What we should note here is that cr.iip points 0xa000000100010220,
which is fsys_bubble_down+32. This means that kernel was in fsys-mode
when INIT is issued. In the fsys-mode, r13 is not always the same as
ar.k6. Therefore,

        if (!mca_recover_range(ms->pmsa_iip)) {
                if (r13 != sos->prev_IA64_KR_CURRENT) {
                        msg = "inconsistent previous current and r13";
                        goto no_mod;
                }

This is not correct. We have to change this like this:

        if (!mca_recover_range(ms->pmsa_iip)) {
+          if (not fsys_mode ?) {
                if (r13 != sos->prev_IA64_KR_CURRENT) {
                        msg = "inconsistent previous current and r13";
                        goto no_mod;
                }
+          } else {
+                   /* do something */
+          }

Comment 3 RHEL Program Management 2009-10-05 15:19:27 UTC

This request was evaluated by Red Hat Product Management for inclusion in a Red
Hat Enterprise Linux maintenance release.  Product Management has requested
further review of this request by Red Hat Engineering, for potential
inclusion in a Red Hat Enterprise Linux Update release for currently deployed
products.  This request is not yet committed for inclusion in an Update
release.

Comment 4 Qian Cai 2009-10-14 14:54:25 UTC

Hello!

Two questions to understand this bug better if we can test this in-house.

* Is it always reproducible? The rate is always around one in 40 times?
  what was the tool to load disk IO?

* How difficult is to reproduce this on other IA-64 systems? I don't have
  physical access to any PRIMEQUEST system here.

If it turns out it is difficult to reproduce in-house. Can customer help verify it for RHEL5.5?

Thanks!
CAI Qian

Comment 5 Takao Indoh 2009-10-14 20:24:46 UTC

Hi Qian,

>* Is it always reproducible? The rate is always around one in 40 times?
> what was the tool to load disk IO?

Usually it can be reproduced within 50 times by just running many dd commands.

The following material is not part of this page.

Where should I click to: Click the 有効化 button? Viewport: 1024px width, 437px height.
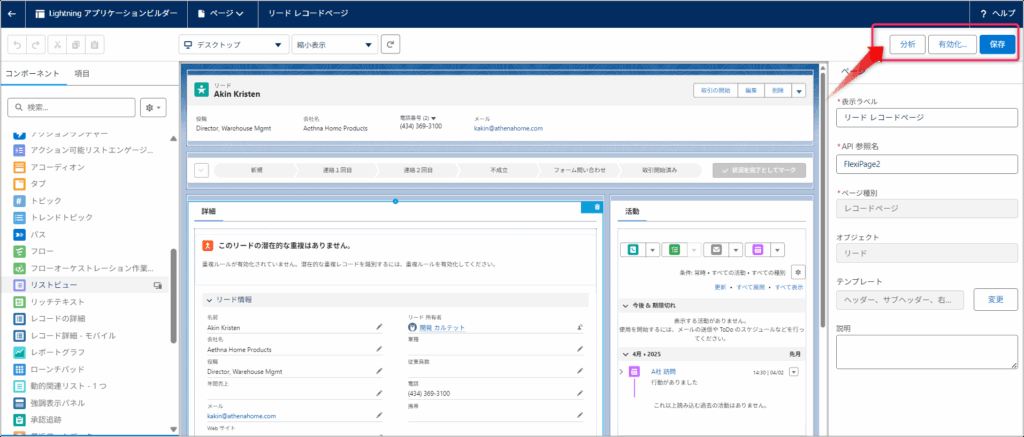950,44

>* How difficult is to reproduce this on other IA-64 systems? I don't have
> physical access to any PRIMEQUEST system here.

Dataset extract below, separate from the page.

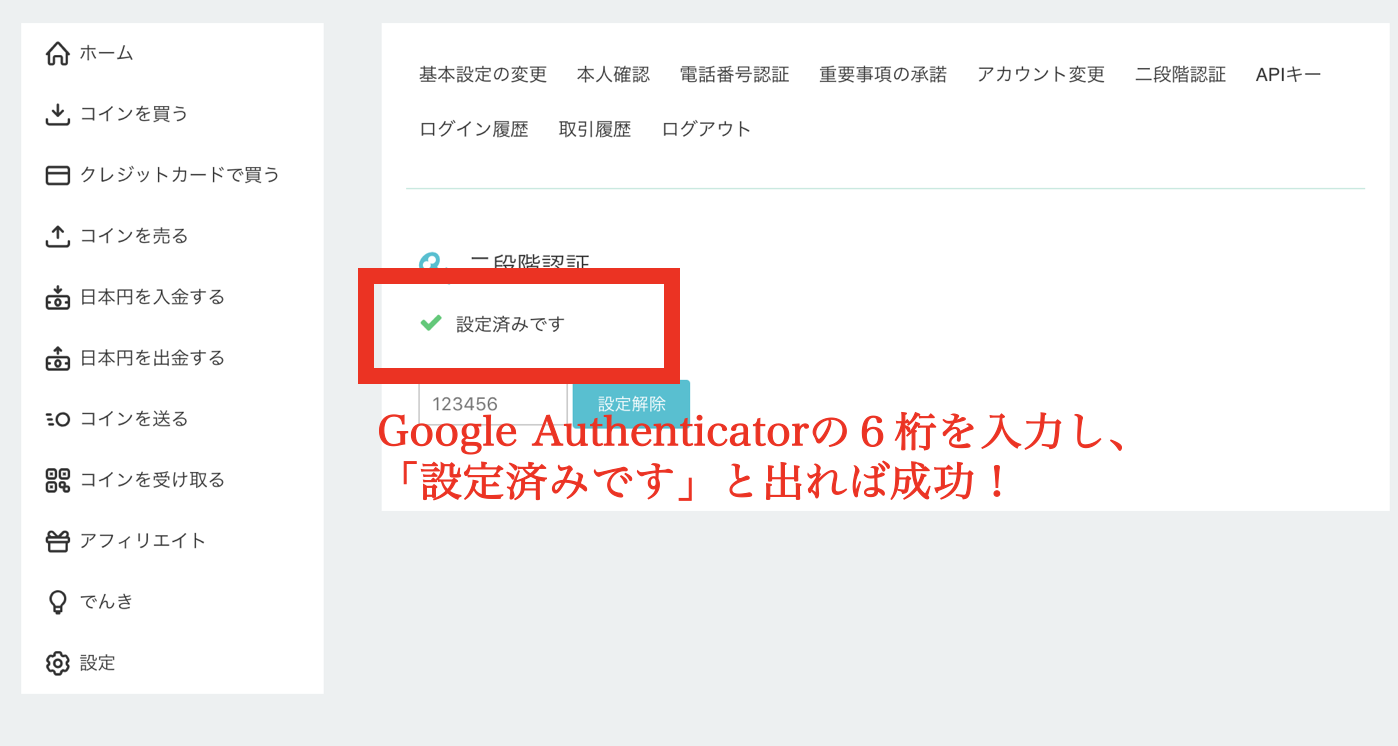Viewport: 1398px width, 746px height.
Task: Click the ホーム house icon
Action: click(58, 53)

You can reproduce this on any IA64 machine as well. This problem does not depend on the platform.

Thanks,
Takao

Comment 6 Takao Indoh 2009-10-14 20:33:29 UTC

Created attachment 364806 [details]
Test program to reproduce

Qian, please try this program. I think we can reproduce within a few times using this.

How to reproduce
1. Build this program
gcc -Wall -lrt dumptest.c
2. Run
./a.out
3. Send INIT to start kdump

Thanks,
Takao

Comment 7 Qian Cai 2009-10-14 23:48:07 UTC

Great! That is all the information need at this stage. Looks like reproducible. Thanks Takao!

Comment 12 Don Zickus 2009-12-02 21:02:50 UTC

in kernel-2.6.18-176.el5
You can download this test kernel from http://people.redhat.com/dzickus/el5

Please do NOT transition this bugzilla state to VERIFIED until our QE team
has sent specific instructions indicating when to do so.  However feel free
to provide a comment indicating that this fix has been verified.

Comment 13 Don Zickus 2009-12-02 21:14:14 UTC

in kernel-2.6.18-176.el5
You can download this test kernel from http://people.redhat.com/dzickus/el5

Please do NOT transition this bugzilla state to VERIFIED until our QE team
has sent specific instructions indicating when to do so.  However feel free
to provide a comment indicating that this fix has been verified.

Comment 23 errata-xmlrpc 2010-03-30 06:59:39 UTC

An advisory has been issued which should help the problem
described in this bug report. This report is therefore being
closed with a resolution of ERRATA. For more information
on therefore solution and/or where to find the updated files,
please follow the link below. You may reopen this bug report
if the solution does not work for you.

http://rhn.redhat.com/errata/RHSA-2010-0178.html